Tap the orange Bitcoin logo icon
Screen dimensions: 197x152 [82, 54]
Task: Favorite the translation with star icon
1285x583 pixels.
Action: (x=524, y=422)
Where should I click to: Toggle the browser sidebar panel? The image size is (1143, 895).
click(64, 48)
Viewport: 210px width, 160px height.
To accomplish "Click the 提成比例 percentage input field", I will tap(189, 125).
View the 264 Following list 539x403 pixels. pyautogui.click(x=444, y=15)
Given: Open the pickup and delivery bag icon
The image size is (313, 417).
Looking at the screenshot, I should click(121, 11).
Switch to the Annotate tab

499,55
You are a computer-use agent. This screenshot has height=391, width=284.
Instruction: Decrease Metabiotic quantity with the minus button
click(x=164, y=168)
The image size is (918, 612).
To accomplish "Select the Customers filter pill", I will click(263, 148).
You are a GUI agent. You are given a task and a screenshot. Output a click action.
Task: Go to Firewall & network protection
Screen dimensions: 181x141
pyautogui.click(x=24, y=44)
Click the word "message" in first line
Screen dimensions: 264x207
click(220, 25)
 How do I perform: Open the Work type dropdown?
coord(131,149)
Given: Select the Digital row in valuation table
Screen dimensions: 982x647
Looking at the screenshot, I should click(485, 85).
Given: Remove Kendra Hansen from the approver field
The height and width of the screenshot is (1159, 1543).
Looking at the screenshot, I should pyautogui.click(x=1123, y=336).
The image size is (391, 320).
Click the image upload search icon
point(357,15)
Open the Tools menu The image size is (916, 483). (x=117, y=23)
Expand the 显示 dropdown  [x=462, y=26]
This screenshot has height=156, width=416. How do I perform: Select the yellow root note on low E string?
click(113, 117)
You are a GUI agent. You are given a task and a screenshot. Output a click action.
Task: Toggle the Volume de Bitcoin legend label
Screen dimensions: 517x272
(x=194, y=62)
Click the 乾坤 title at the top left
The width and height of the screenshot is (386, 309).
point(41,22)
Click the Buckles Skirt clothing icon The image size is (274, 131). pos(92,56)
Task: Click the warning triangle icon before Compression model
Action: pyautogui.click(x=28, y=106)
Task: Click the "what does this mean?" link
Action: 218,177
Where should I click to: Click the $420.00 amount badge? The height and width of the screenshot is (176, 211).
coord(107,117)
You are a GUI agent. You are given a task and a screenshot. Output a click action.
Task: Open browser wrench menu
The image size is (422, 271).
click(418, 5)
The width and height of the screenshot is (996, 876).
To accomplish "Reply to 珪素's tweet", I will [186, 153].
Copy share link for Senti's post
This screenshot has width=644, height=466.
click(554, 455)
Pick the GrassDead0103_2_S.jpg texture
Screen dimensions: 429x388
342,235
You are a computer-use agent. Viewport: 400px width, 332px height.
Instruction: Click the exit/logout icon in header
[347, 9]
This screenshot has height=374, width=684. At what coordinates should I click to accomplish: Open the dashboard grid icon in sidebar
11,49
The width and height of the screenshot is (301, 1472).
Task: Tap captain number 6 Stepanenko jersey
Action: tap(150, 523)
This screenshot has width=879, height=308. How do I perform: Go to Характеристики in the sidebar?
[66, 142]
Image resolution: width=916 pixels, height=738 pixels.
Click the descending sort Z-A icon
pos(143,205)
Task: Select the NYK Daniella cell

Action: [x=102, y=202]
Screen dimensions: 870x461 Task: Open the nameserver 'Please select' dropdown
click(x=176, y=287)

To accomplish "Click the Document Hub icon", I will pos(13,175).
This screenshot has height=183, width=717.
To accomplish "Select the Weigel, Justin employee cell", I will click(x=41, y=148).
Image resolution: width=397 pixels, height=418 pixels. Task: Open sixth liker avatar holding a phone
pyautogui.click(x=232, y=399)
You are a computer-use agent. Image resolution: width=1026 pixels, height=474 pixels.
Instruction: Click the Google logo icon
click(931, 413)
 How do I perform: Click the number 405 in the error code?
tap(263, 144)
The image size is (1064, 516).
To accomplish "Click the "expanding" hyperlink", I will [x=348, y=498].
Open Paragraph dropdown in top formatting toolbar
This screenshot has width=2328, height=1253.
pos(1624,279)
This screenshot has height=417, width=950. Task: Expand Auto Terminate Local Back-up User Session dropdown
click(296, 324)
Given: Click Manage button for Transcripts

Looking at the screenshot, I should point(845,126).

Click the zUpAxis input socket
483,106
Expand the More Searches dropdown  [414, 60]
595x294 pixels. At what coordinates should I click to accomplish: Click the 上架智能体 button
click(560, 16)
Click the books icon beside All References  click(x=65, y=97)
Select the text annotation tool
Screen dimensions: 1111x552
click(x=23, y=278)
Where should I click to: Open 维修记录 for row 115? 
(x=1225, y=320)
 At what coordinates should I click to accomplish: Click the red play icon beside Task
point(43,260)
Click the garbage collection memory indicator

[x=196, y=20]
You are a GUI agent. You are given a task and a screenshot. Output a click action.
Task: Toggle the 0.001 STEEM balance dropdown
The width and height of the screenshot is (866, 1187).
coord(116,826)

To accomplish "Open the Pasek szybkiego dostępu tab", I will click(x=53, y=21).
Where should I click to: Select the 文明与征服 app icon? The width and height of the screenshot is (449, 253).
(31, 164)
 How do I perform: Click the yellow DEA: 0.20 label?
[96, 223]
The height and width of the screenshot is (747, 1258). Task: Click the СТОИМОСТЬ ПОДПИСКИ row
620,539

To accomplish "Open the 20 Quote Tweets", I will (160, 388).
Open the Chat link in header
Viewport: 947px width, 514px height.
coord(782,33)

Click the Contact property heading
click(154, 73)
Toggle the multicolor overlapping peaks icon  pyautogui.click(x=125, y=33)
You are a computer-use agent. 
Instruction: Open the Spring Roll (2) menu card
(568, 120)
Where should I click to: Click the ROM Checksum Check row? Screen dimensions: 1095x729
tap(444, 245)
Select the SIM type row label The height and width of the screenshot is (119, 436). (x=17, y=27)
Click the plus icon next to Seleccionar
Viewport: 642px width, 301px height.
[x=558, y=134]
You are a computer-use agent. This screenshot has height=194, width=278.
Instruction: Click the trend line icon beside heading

--

→ **WHAT YOU NEED TO DO**:
Print the complete listing again, exactly as it stands.

→ **TASK ANSWER**:
Tap the orange Bitcoin logo icon
Screen dimensions: 197x152 [82, 54]
Task: Favorite the translation with star icon
1285x583 pixels.
Action: (x=524, y=422)
Where should I click to: Toggle the browser sidebar panel? The image size is (1143, 895).
click(64, 48)
Viewport: 210px width, 160px height.
To accomplish "Click the 提成比例 percentage input field", I will tap(189, 125).
View the 264 Following list 539x403 pixels. pyautogui.click(x=444, y=15)
Given: Open the pickup and delivery bag icon
The image size is (313, 417).
Looking at the screenshot, I should click(121, 11).
Switch to the Annotate tab

499,55
You are a computer-use agent. This screenshot has height=391, width=284.
Instruction: Decrease Metabiotic quantity with the minus button
click(x=164, y=168)
The image size is (918, 612).
To accomplish "Select the Customers filter pill", I will click(263, 148).
You are a GUI agent. You are given a task and a screenshot. Output a click action.
Task: Go to Firewall & network protection
Screen dimensions: 181x141
pyautogui.click(x=24, y=44)
Click the word "message" in first line
Screen dimensions: 264x207
click(220, 25)
 How do I perform: Open the Work type dropdown?
coord(131,149)
Given: Select the Digital row in valuation table
Screen dimensions: 982x647
Looking at the screenshot, I should click(485, 85).
Given: Remove Kendra Hansen from the approver field
The height and width of the screenshot is (1159, 1543).
Looking at the screenshot, I should pyautogui.click(x=1123, y=336).
The image size is (391, 320).
Click the image upload search icon
point(357,15)
Open the Tools menu The image size is (916, 483). (x=117, y=23)
Expand the 显示 dropdown  [x=462, y=26]
This screenshot has height=156, width=416. How do I perform: Select the yellow root note on low E string?
click(113, 117)
You are a GUI agent. You are given a task and a screenshot. Output a click action.
Task: Toggle the Volume de Bitcoin legend label
Screen dimensions: 517x272
(x=194, y=62)
Click the 乾坤 title at the top left
The width and height of the screenshot is (386, 309).
point(41,22)
Click the Buckles Skirt clothing icon The image size is (274, 131). pos(92,56)
Task: Click the warning triangle icon before Compression model
Action: pyautogui.click(x=28, y=106)
Task: Click the "what does this mean?" link
Action: 218,177
Where should I click to: Click the $420.00 amount badge? The height and width of the screenshot is (176, 211).
coord(107,117)
You are a GUI agent. You are given a task and a screenshot. Output a click action.
Task: Open browser wrench menu
The image size is (422, 271).
click(418, 5)
The width and height of the screenshot is (996, 876).
To accomplish "Reply to 珪素's tweet", I will [186, 153].
Copy share link for Senti's post
This screenshot has width=644, height=466.
click(554, 455)
Pick the GrassDead0103_2_S.jpg texture
Screen dimensions: 429x388
342,235
You are a computer-use agent. Viewport: 400px width, 332px height.
Instruction: Click the exit/logout icon in header
[347, 9]
This screenshot has height=374, width=684. At what coordinates should I click to accomplish: Open the dashboard grid icon in sidebar
11,49
The width and height of the screenshot is (301, 1472).
Task: Tap captain number 6 Stepanenko jersey
Action: tap(150, 523)
This screenshot has width=879, height=308. How do I perform: Go to Характеристики in the sidebar?
[66, 142]
Image resolution: width=916 pixels, height=738 pixels.
Click the descending sort Z-A icon
pos(143,205)
Task: Select the NYK Daniella cell

Action: [x=102, y=202]
Screen dimensions: 870x461 Task: Open the nameserver 'Please select' dropdown
click(x=176, y=287)

To accomplish "Click the Document Hub icon", I will pos(13,175).
This screenshot has height=183, width=717.
To accomplish "Select the Weigel, Justin employee cell", I will click(x=41, y=148).
Image resolution: width=397 pixels, height=418 pixels. Task: Open sixth liker avatar holding a phone
pyautogui.click(x=232, y=399)
You are a computer-use agent. Image resolution: width=1026 pixels, height=474 pixels.
Instruction: Click the Google logo icon
click(931, 413)
 How do I perform: Click the number 405 in the error code?
tap(263, 144)
The image size is (1064, 516).
To accomplish "Click the "expanding" hyperlink", I will [x=348, y=498].
Open Paragraph dropdown in top formatting toolbar
This screenshot has width=2328, height=1253.
pos(1624,279)
This screenshot has height=417, width=950. Task: Expand Auto Terminate Local Back-up User Session dropdown
click(296, 324)
Given: Click Manage button for Transcripts

Looking at the screenshot, I should point(845,126).

Click the zUpAxis input socket
483,106
Expand the More Searches dropdown  [414, 60]
595x294 pixels. At what coordinates should I click to accomplish: Click the 上架智能体 button
click(560, 16)
Click the books icon beside All References  click(x=65, y=97)
Select the text annotation tool
Screen dimensions: 1111x552
click(x=23, y=278)
Where should I click to: Open 维修记录 for row 115? 
(x=1225, y=320)
 At what coordinates should I click to accomplish: Click the red play icon beside Task
point(43,260)
Click the garbage collection memory indicator

[x=196, y=20]
You are a GUI agent. You are given a task and a screenshot. Output a click action.
Task: Toggle the 0.001 STEEM balance dropdown
The width and height of the screenshot is (866, 1187).
coord(116,826)

To accomplish "Open the Pasek szybkiego dostępu tab", I will click(x=53, y=21).
Where should I click to: Select the 文明与征服 app icon? The width and height of the screenshot is (449, 253).
(31, 164)
 How do I perform: Click the yellow DEA: 0.20 label?
[96, 223]
The height and width of the screenshot is (747, 1258). Task: Click the СТОИМОСТЬ ПОДПИСКИ row
620,539

To accomplish "Open the 20 Quote Tweets", I will (160, 388).
Open the Chat link in header
Viewport: 947px width, 514px height.
coord(782,33)

Click the Contact property heading
click(154, 73)
Toggle the multicolor overlapping peaks icon  pyautogui.click(x=125, y=33)
You are a computer-use agent. 
Instruction: Open the Spring Roll (2) menu card
(568, 120)
Where should I click to: Click the ROM Checksum Check row? Screen dimensions: 1095x729
tap(444, 245)
Select the SIM type row label The height and width of the screenshot is (119, 436). (x=17, y=27)
Click the plus icon next to Seleccionar
Viewport: 642px width, 301px height.
[x=558, y=134]
You are a computer-use agent. This screenshot has height=194, width=278.
Instruction: Click the trend line icon beside heading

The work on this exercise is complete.